All position guidesPart of: Pass Protection: Schemes and Technique

OL Pass Pro vs T-E and E-T Stunts

Stunts beat pass pro through communication breakdowns. Tackle-end and end-tackle stunts and how the line passes them off.

A T-E (tackle-end) stunt is when the tackle slants inside while the end loops behind him to the C-gap. An E-T (end-tackle) is the opposite — the end slants inside, the tackle loops outside. Both attack the gap between the offensive guard and tackle, where the longest distance and biggest communication risk sits.

The O-line's job is to pass off the rusher who comes to them. The guard takes the slanting tackle (he's coming inside); the OT takes the looping end (he's coming around). The hand-off has to be instant — eyes up, hands ready, voice loud.

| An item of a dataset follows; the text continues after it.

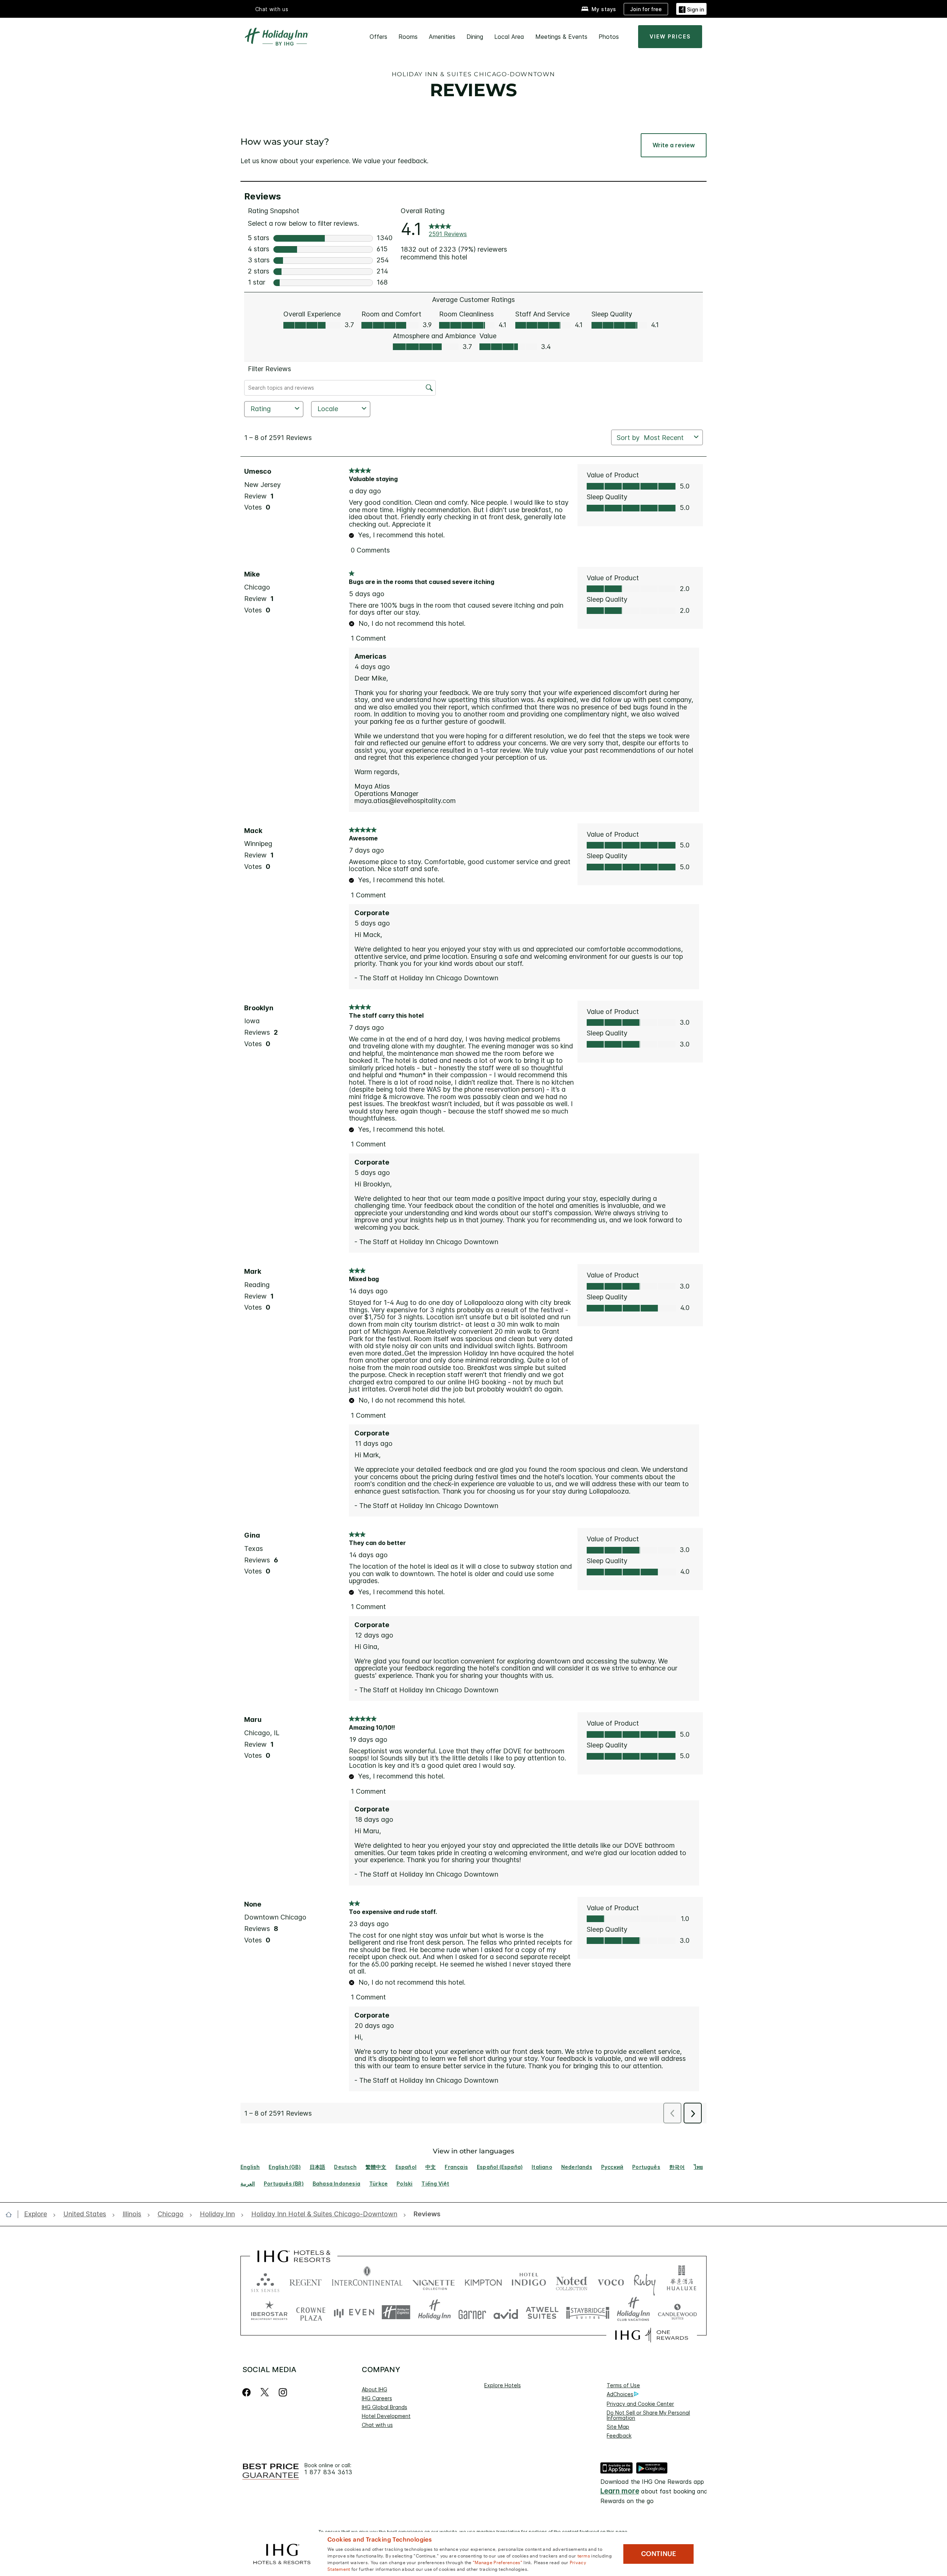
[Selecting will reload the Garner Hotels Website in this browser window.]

The stunt wins when the guard tries to chase the slanter past his own gap. The looping end is now unblocked because the tackle is still locked on his original man. That's a free pass-rush in 1.5 seconds — and a sack if the QB doesn't step up.

The scheme answer is rules. Most coaches teach 'pass off everything to the inside' — if a rusher slants inside your gap, hand him off and find the next threat outside. It's harder than it sounds. The first 200 reps of training camp are spent drilling exactly this.